**Directions**: Reproduce the listing exactly, keeping every word as it is.

Entries supplied START

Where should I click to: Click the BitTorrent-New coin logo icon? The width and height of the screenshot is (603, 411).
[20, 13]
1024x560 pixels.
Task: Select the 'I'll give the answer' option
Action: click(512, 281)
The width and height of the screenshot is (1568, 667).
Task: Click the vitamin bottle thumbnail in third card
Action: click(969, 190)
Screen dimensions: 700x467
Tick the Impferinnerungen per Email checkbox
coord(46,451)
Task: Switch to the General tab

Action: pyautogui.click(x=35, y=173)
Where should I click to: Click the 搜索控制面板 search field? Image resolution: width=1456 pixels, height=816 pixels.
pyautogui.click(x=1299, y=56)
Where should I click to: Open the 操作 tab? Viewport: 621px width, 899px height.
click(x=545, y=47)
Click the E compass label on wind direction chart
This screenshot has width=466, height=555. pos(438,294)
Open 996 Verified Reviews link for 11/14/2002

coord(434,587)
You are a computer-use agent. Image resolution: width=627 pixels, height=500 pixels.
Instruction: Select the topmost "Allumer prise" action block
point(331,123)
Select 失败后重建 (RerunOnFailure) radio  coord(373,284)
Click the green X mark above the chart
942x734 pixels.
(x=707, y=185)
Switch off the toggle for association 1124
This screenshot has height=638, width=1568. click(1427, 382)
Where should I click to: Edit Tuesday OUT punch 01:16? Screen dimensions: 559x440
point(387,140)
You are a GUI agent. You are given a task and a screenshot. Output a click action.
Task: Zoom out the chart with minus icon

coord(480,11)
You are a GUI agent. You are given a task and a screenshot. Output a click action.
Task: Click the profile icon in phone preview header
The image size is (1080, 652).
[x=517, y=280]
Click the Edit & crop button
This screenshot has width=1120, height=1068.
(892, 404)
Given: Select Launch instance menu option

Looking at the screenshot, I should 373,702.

Entries supplied END

**Answer to the problem**:
Where should I click to: Click the BitTorrent-New coin logo icon? The width and height of the screenshot is (603, 411).
[20, 13]
1024x560 pixels.
Task: Select the 'I'll give the answer' option
Action: click(512, 281)
The width and height of the screenshot is (1568, 667).
Task: Click the vitamin bottle thumbnail in third card
Action: click(969, 190)
Screen dimensions: 700x467
Tick the Impferinnerungen per Email checkbox
coord(46,451)
Task: Switch to the General tab

Action: pyautogui.click(x=35, y=173)
Where should I click to: Click the 搜索控制面板 search field? Image resolution: width=1456 pixels, height=816 pixels.
pyautogui.click(x=1299, y=56)
Where should I click to: Open the 操作 tab? Viewport: 621px width, 899px height.
click(x=545, y=47)
Click the E compass label on wind direction chart
This screenshot has width=466, height=555. pos(438,294)
Open 996 Verified Reviews link for 11/14/2002

coord(434,587)
You are a computer-use agent. Image resolution: width=627 pixels, height=500 pixels.
Instruction: Select the topmost "Allumer prise" action block
point(331,123)
Select 失败后重建 (RerunOnFailure) radio  coord(373,284)
Click the green X mark above the chart
942x734 pixels.
(x=707, y=185)
Switch off the toggle for association 1124
This screenshot has height=638, width=1568. click(1427, 382)
Where should I click to: Edit Tuesday OUT punch 01:16? Screen dimensions: 559x440
point(387,140)
You are a GUI agent. You are given a task and a screenshot. Output a click action.
Task: Zoom out the chart with minus icon

coord(480,11)
You are a GUI agent. You are given a task and a screenshot. Output a click action.
Task: Click the profile icon in phone preview header
The image size is (1080, 652).
[x=517, y=280]
Click the Edit & crop button
This screenshot has width=1120, height=1068.
(892, 404)
Given: Select Launch instance menu option

Looking at the screenshot, I should 373,702.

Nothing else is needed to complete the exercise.